▶ SOURCE DOCUMENT:
========================================================================

# Camping 9 Days Through Texas



## Castle Rock Outbackers (Jan 18, 2004)

Tomorrow we leave for a 9-day camping trip from Colorado, through Northern New Mexico, down the Texas panhandle, through the heartland, and finally arriving in Round Rock. Nearly 2,000 miles round trip.

We'll be camping and having dinner with mswalt and family at Abilene State Park. Looking forward to a great trip. Full report upon return, of course.

We will have broadband while in Round Rock, so I'll check in then.

Randy


----------



## 7heaven (Jun 4, 2005)

Have a Great Trip! action


----------



## California Jim (Dec 11, 2003)

Wow, super road trip Randy. Look forward to your safe return and hearing about the trip


----------



## PDX_Doug (Nov 16, 2004)

Have a great trip Randy, and say hi to mswalt for us all! action

Hope your campgrounds are not overrun by Katrina/Rita refugees. But it sounds like you are going to be far enough North that you should be OK.

Happy Trails,
Doug


----------



## ARzark (Aug 9, 2005)

Have a great trip! Travel safe and enjoy


----------



## HootBob (Apr 26, 2004)

Have a great trip
And have a safe travel

Don


----------



## Dark Green Dmax (Aug 2, 2005)

Where bouts in round rock are ya'll stayin at?


----------



## camping479 (Aug 27, 2003)

Enjoy your trip and be safe, we love being on the road.

Mike


----------



## Castle Rock Outbackers (Jan 18, 2004)

Thanks everyone...leaving in an hour. Dark Green Duramax, we are staying north of Round Rock in Georgetown at the New Life RV Park.

Randy


----------



## 2blackdogs (Aug 25, 2005)

Castle Rock Outbackers said:


> Thanks everyone...leaving in an hour. Dark Green Duramax, we are staying north of Round Rock in Georgetown at the New Life RV Park.

========================================================================

▶ EXTRACTED MATERIAL:

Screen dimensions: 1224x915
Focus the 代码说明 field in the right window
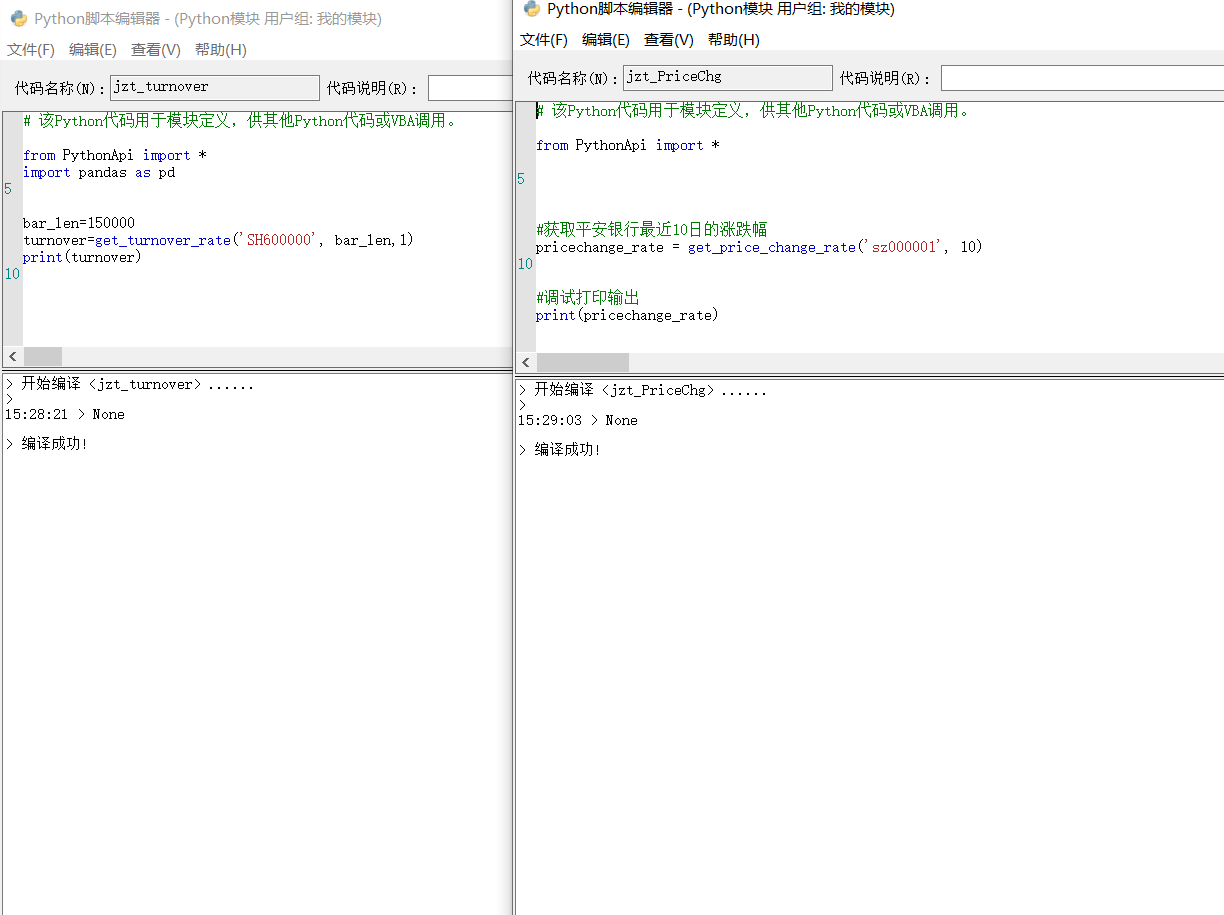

========================================================================

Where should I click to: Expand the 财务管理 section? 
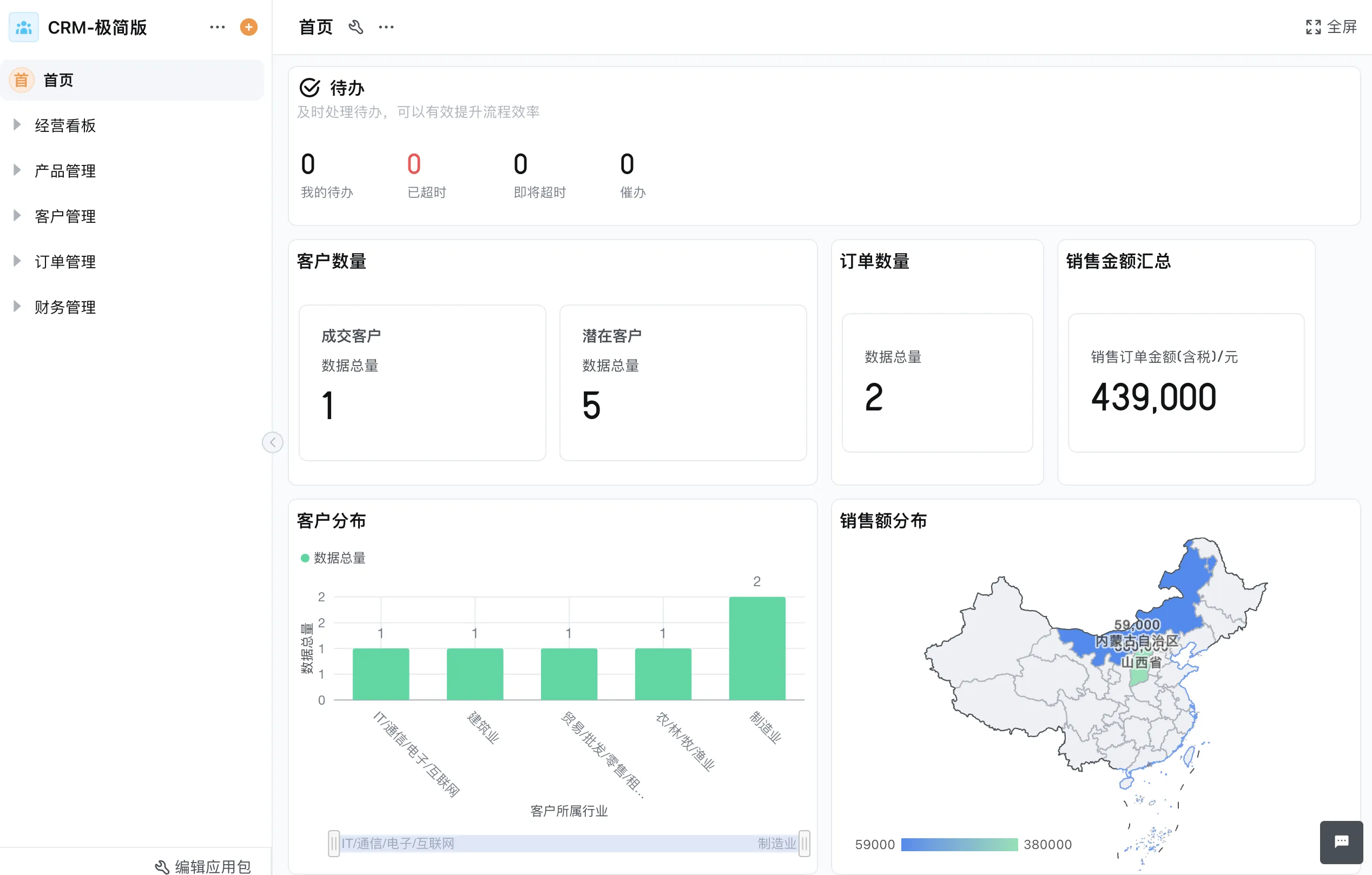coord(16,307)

========================================================================

▶ PROBLEM REQUIREMENTS: Reproduce the passage of the camping trip thread between "We'll be camping" and "check in then.", inclusive.

▶ ANSWER IN FULL:
We'll be camping and having dinner with mswalt and family at Abilene State Park. Looking forward to a great trip. Full report upon return, of course.

We will have broadband while in Round Rock, so I'll check in then.